Most people don't believe me when I tell them my mom baked cookies every day, or every other day, depending on how long a batch lasted, but the fact remains that I had a home-baked peanut butter chocolate chip cookie available to me every day of my childhood. And even better, she let us eat the dough as she was making it. That's right, no bowl-licking for us, because we were allowed to pinch two spoonfuls of dough before the rest of it got rolled into balls and baked.

I make those cookies myself now, the exact same recipe my mother used, only I let them come out of the oven slightly underbaked, so they're gloriously soft, and I use bigger chocolate chips (milk chocolate, even though my mom insists on using semi-sweet), but at their core they're the same cookies I had as a kid. Optimistic., who loves all things peanut butter, didn't know I had this cookie recipe up my sleeve when he married me, and he claims it is the best surprise of his life.
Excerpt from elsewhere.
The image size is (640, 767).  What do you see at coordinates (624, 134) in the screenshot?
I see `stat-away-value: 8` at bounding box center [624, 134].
Well, I certainly don't make these cookies every day, seeing as how there's just the two of us, but every few months or so I whip up a big double batch to put in the cookie jar. Months back I was making a batch, and, remembering how much I loved stealing spoonfuls of dough, I thought Optimistic. might like to lick the spoon I'd used to measure out the peanut butter. He was is the office watching sports, just a few feet from the kitchen, so I called out, "Want to lick the peanut butter spoon?" Spoon in hand I peeked into the office to see him with his mouth gaping wide, awaiting a spoonful of peanut-buttery goodness, so I walked up and stuck the spoon in his mouth. He immediately gagged and spluttered, and pulling the spoon from his mouth asked "Why did you do that?!" Turns out he hadn't heard me ask if he wanted to lick the spoon at all, and his mouth was coincidentally agape due to having just witnessed some sort of amazing sports play.